Slay meets Eliza and Her Monsters in Eric Smith’s Don’t Read the Comments, an #ownvoices story in which two teen gamers find their virtual worlds—and blossoming romance—invaded by the real-world issues of trolling and doxing in the gaming community.

Divya Sharma is a queen. Or she is when she’s playing Reclaim the Sun, the year’s hottest online game. Divya—better known as popular streaming gamer D1V—regularly leads her #AngstArmada on quests through the game’s vast and gorgeous virtual universe. But for Divya, this is more than just a game. Out in the real world, she’s trading her rising-star status for sponsorships to help her struggling single mom pay the rent.

Gaming is basically Aaron Jericho’s entire life. Much to his mother’s frustration, Aaron has zero interest in becoming a doctor like her, and spends his free time writing games for a local developer. At least he can escape into Reclaim the Sun—and with a trillion worlds to explore, disappearing should be easy. But to his surprise, he somehow ends up on the same remote planet as celebrity gamer D1V.
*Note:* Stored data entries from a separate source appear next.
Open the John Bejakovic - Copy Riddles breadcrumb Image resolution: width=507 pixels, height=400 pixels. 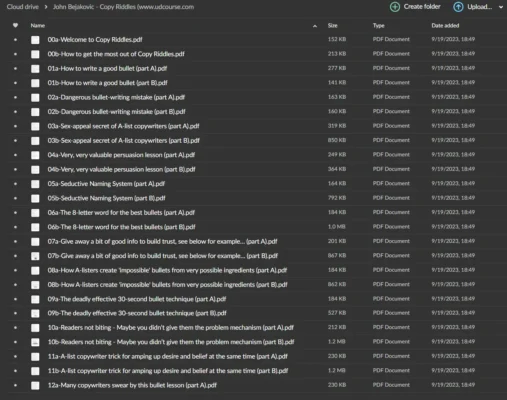[123, 7]
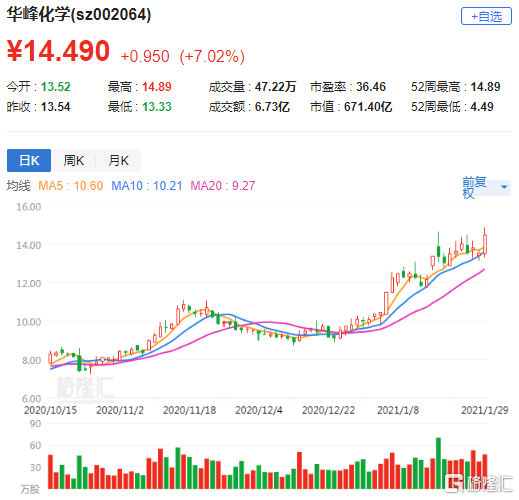Image resolution: width=519 pixels, height=500 pixels.
Task: Add stock to watchlist with +自选 button
Action: [486, 16]
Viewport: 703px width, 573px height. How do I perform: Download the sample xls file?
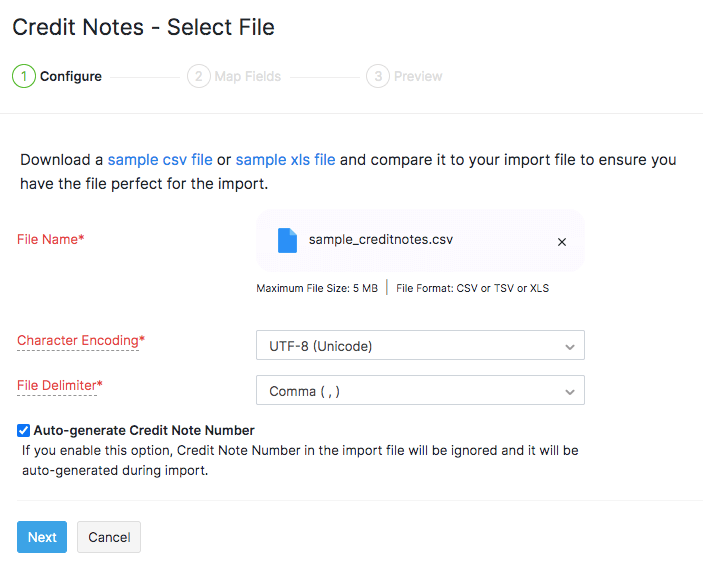coord(286,159)
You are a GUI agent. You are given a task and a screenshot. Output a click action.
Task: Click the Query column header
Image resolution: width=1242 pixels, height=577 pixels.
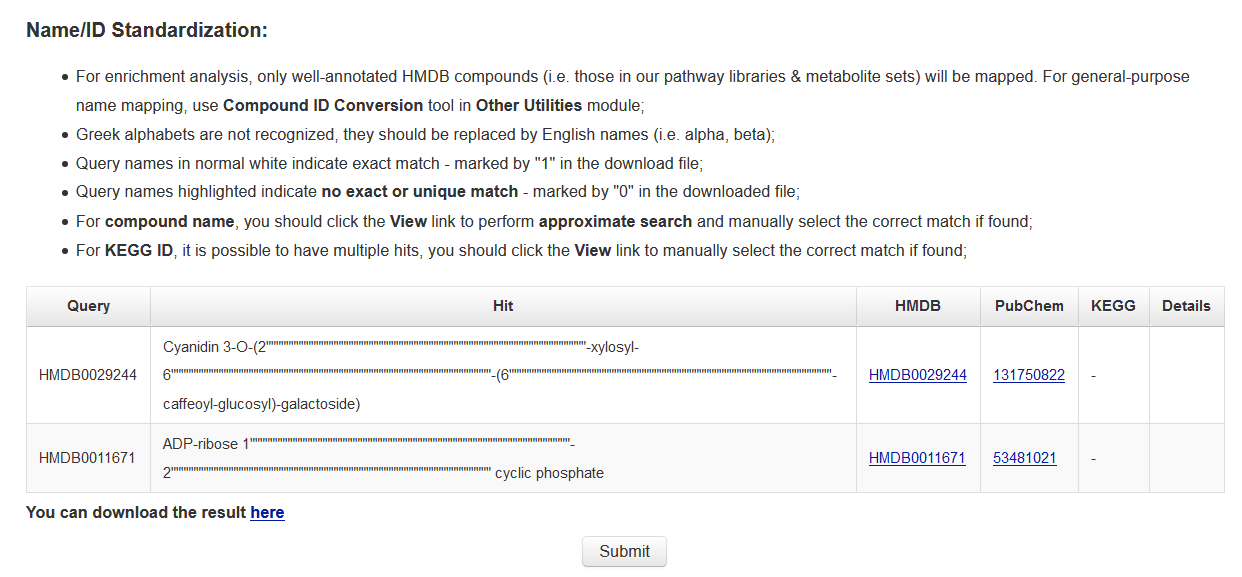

At home, Divya and Aaron grapple with their problems alone, but in the game, they have each other to face infinite new worlds…and the growing legion of trolls populating them. Soon the virtual harassment seeps into reality when a group called the Vox Populi begin launching real-world doxxing campaigns, threatening Aaron’s dreams and Divya’s actual life. The online trolls think they can drive her out of the game, but everything and everyone Divya cares about is on the line…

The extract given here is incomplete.